◆ WORK REQUIRED:
A line belongs in the answer if it contains "agent"; copy every such line from the entries below.

◆ EXERCISE INPUT:
+===+
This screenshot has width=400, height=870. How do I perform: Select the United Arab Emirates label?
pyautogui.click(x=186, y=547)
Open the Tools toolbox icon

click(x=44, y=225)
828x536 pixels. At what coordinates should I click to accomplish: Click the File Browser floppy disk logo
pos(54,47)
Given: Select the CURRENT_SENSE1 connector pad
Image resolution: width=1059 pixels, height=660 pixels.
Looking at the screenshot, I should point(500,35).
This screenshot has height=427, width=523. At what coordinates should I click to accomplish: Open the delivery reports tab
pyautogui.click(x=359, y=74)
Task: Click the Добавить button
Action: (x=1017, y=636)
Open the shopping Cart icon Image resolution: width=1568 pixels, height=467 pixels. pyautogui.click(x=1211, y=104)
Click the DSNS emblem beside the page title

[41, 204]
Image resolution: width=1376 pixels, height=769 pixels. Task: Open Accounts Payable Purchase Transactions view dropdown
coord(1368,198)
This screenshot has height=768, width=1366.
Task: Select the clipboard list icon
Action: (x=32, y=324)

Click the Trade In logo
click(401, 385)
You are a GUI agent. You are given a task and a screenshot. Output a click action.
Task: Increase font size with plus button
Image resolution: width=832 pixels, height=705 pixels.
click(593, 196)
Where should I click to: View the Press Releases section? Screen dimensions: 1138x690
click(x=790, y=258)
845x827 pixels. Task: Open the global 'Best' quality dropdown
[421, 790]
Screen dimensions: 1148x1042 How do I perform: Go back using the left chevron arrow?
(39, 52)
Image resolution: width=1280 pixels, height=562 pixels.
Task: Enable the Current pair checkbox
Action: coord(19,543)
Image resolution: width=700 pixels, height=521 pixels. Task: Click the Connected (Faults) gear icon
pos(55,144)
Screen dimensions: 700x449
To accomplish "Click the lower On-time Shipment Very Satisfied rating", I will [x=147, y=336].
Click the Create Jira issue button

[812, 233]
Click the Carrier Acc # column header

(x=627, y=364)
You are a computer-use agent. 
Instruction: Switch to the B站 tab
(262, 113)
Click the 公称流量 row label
+===+
◆ REPLY:
You are a GUI agent. You are given a task and a screenshot. Output a click action.
You are a computer-use agent. 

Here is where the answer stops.